Although the process disclosed in WO 2007/101172 does not require the removal of water from the aquatic biomass prior to the fermentation, it involves the difficult separation of ethanol from water. In addition, yeast fermentation puts constraints on the composition of the water feed in terms of salt content.
Dote et al., “Recovery of liquid fuel from hydrocarbon-rich microalgae by thermochemical liquefaction”, Fuel 1994, pp 1855-1857, discloses a process for the liquefaction of Botryococcus braunii. The process is carried out in aqueous medium in an autoclave under a nitrogen atmosphere. Conversion experiments were carried out at 200, 300, and 340° C. Hydrocarbons produced in the process were separated from the water phase by hexane extraction.
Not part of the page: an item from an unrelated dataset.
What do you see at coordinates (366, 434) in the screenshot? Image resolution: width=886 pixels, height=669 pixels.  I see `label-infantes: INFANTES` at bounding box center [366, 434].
The use of nitrogen, the high pressure, and the hexane extraction step make this process uneconomical for industrial scale conversion of aquatic biomass.
Yang et al., “Analysis of energy conversion characteristics in liquefaction of algae. Resources”. Conservation and Recycling 43 (2004) 21-33, disclose a process for the liquefaction of Microcystis viridis. The reaction is carried out in an autoclave at 300 or 340° C. The pressure of the autoclave was 10-20 MPa in order to decrease the water evaporation. The reaction mixture was extracted with chloroform.
Thus, there is a particular need for a process for converting aquatic biomass to bio-oil that does not require the pre-drying of the biomass. There is a further need for such a process that can be carried out at atmospheric or near-atmospheric pressures. There is a further need for a process that does not require an expensive separation step for removing water from the reaction product. Ideally, water is recovered in a form that allows its use in agriculture or for human consumption.